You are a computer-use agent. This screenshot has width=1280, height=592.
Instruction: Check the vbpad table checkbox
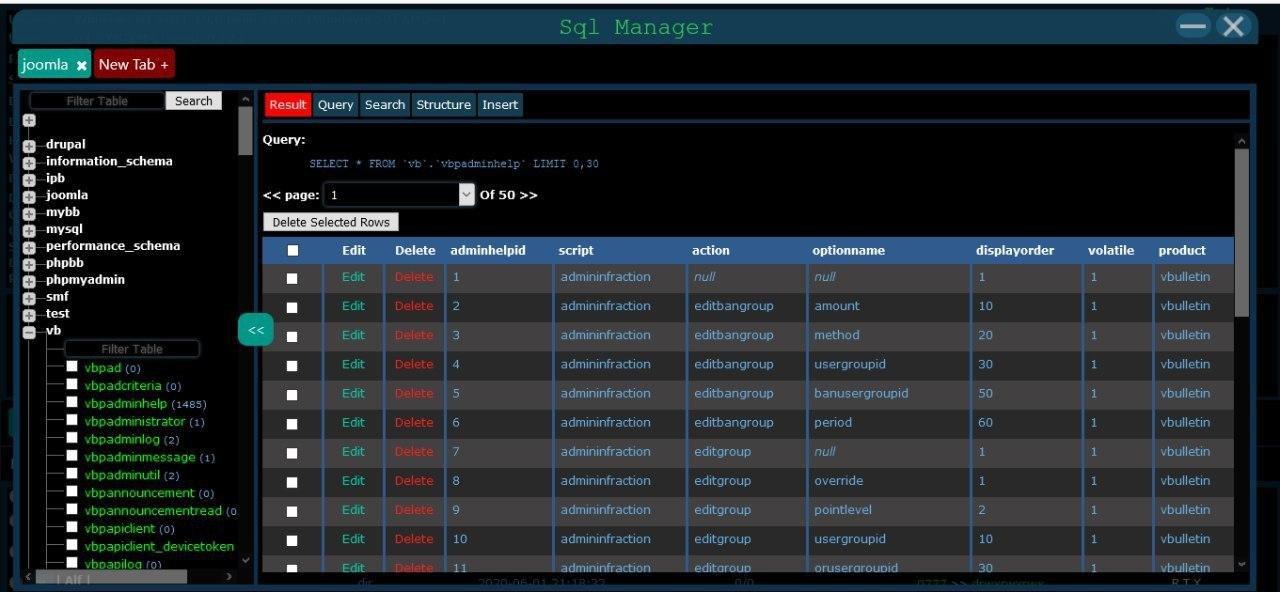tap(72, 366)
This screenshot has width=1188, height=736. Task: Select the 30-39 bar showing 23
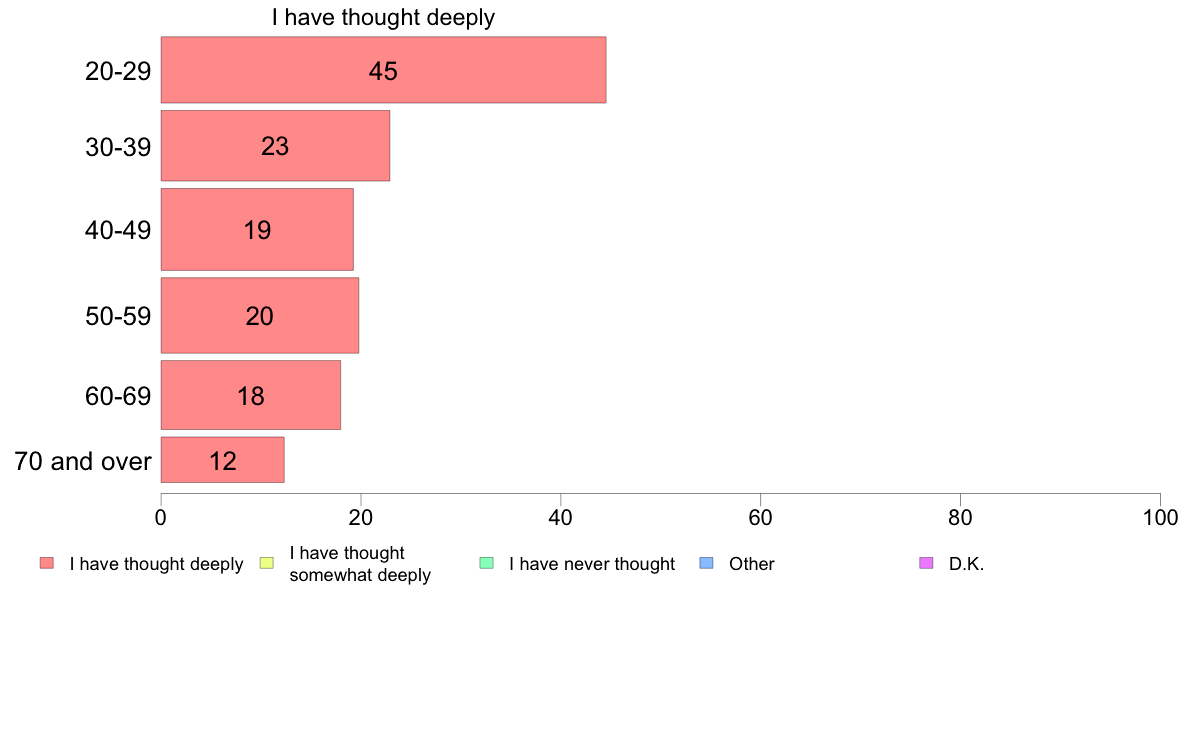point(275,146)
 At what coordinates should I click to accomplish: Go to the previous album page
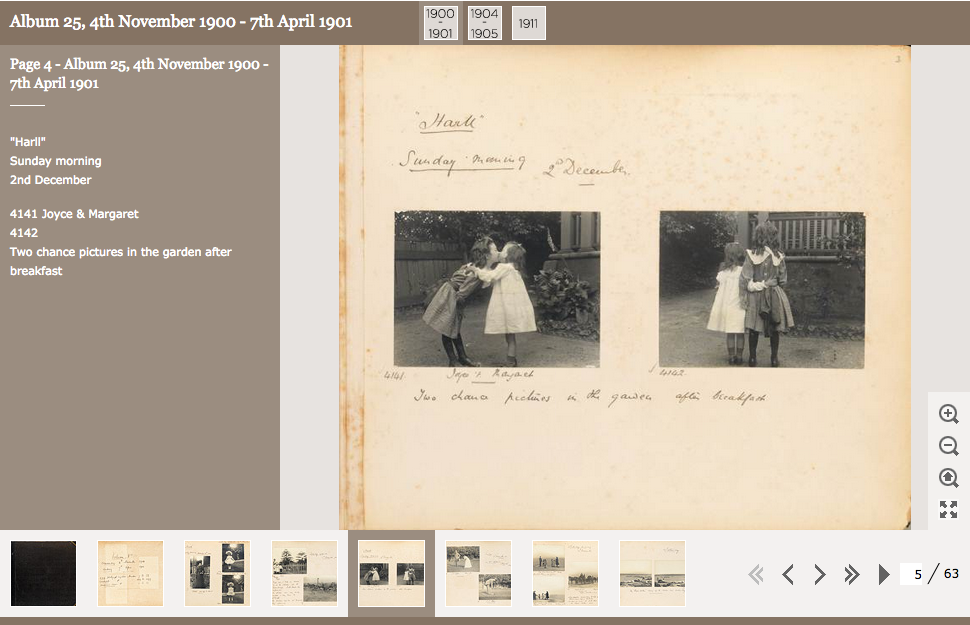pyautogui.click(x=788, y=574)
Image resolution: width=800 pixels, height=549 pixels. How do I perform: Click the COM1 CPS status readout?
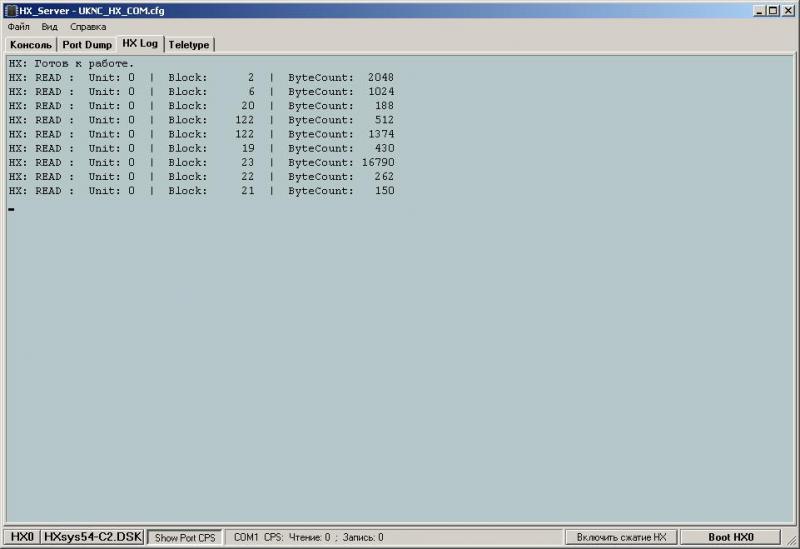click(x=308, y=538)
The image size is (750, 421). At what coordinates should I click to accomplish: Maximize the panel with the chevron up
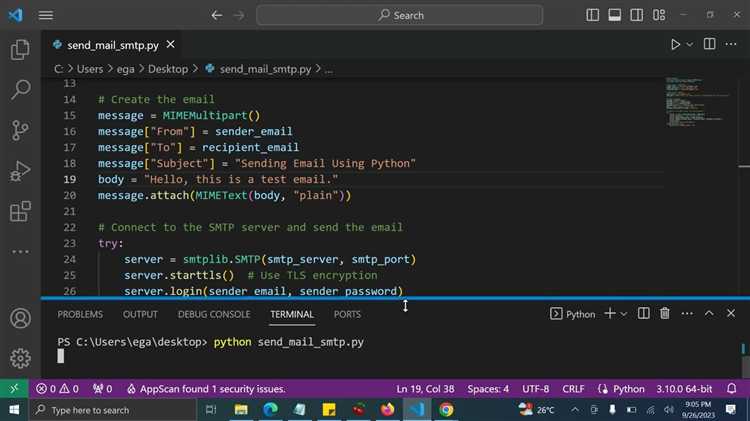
....
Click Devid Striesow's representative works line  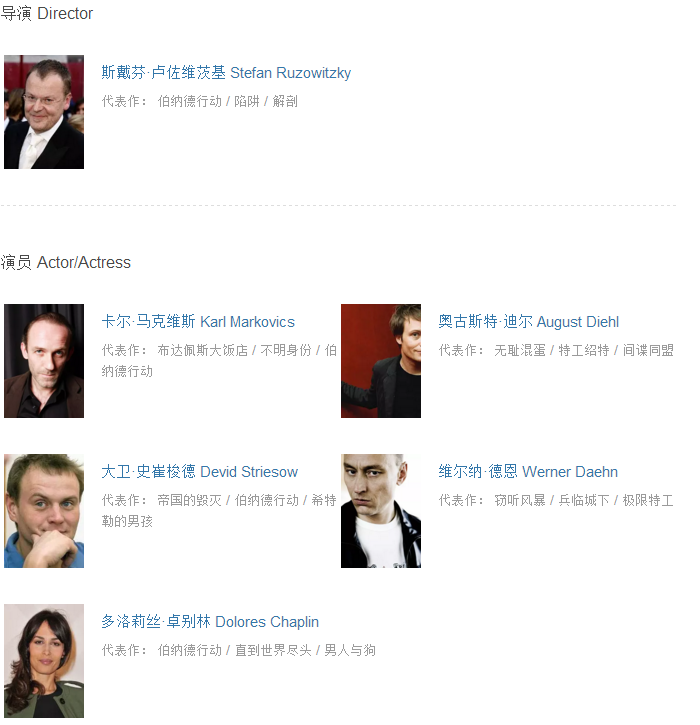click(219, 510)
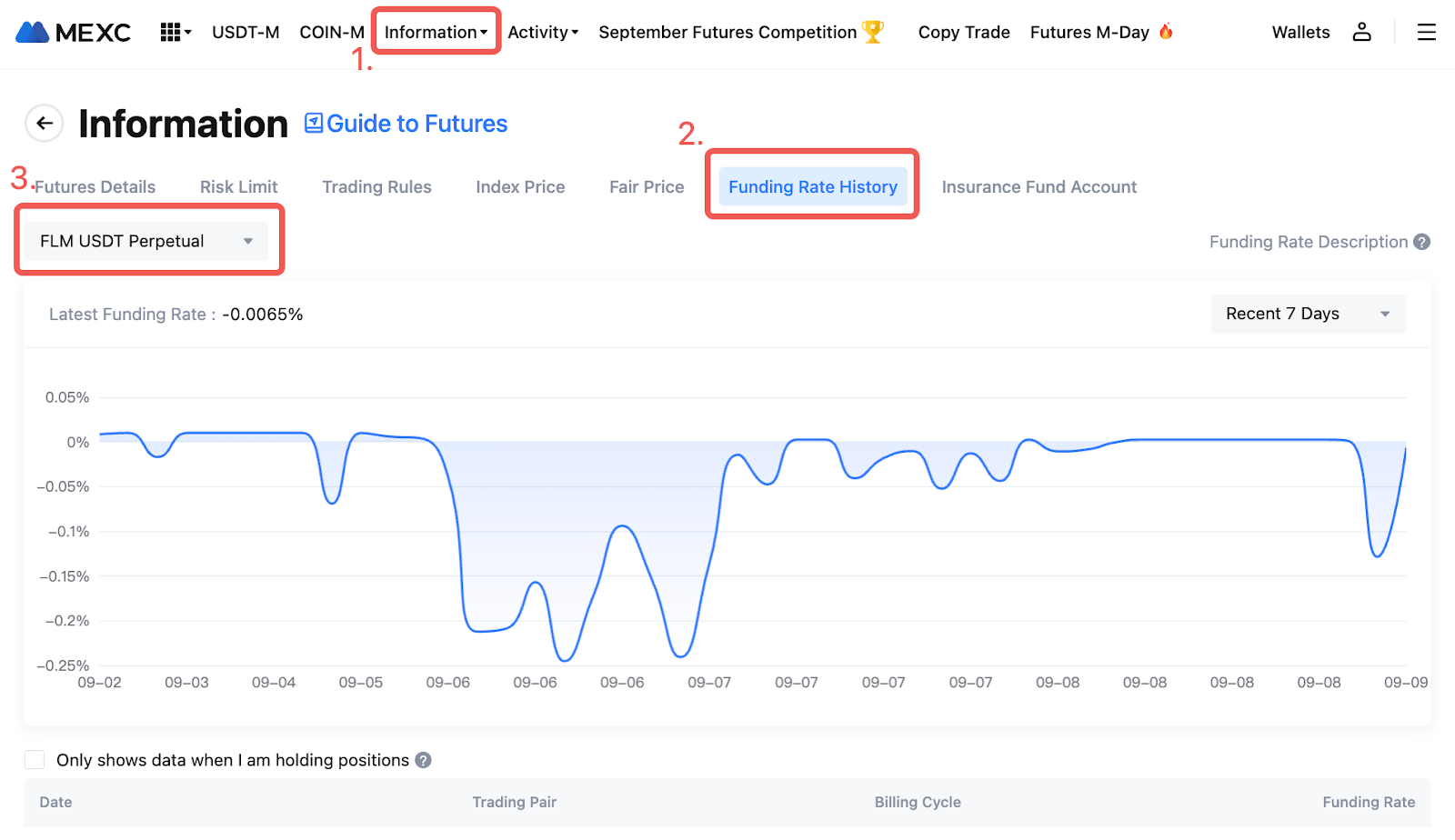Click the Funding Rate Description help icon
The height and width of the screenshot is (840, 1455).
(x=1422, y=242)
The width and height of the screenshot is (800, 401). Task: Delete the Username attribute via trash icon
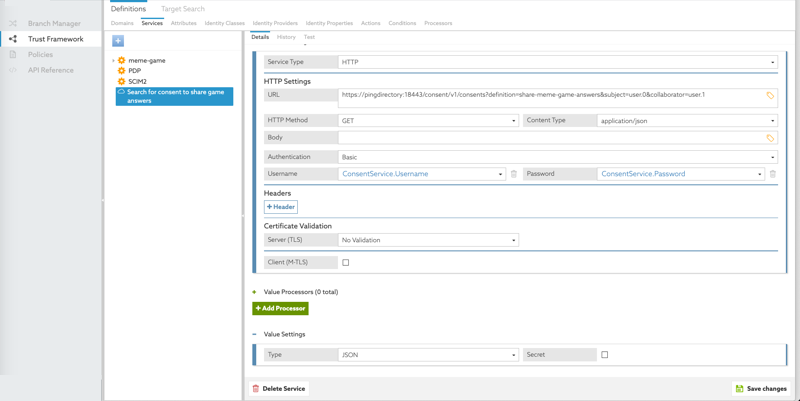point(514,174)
....
**INSTRUCTIONS TO FOLLOW:**
Print nothing but the lines above starting with the line that contains "At what coordinates should I click to accomplish: Go" and going on through the line that contains "The image size". Leave out the pictures.

**EXERCISE ANSWER:**
 At what coordinates should I click to accomplish: Go to the previous album page
pyautogui.click(x=788, y=574)
Image resolution: width=800 pixels, height=549 pixels. How do I perform: Click the COM1 CPS status readout?
click(x=308, y=538)
The image size is (750, 421). At what coordinates should I click to accomplish: Maximize the panel with the chevron up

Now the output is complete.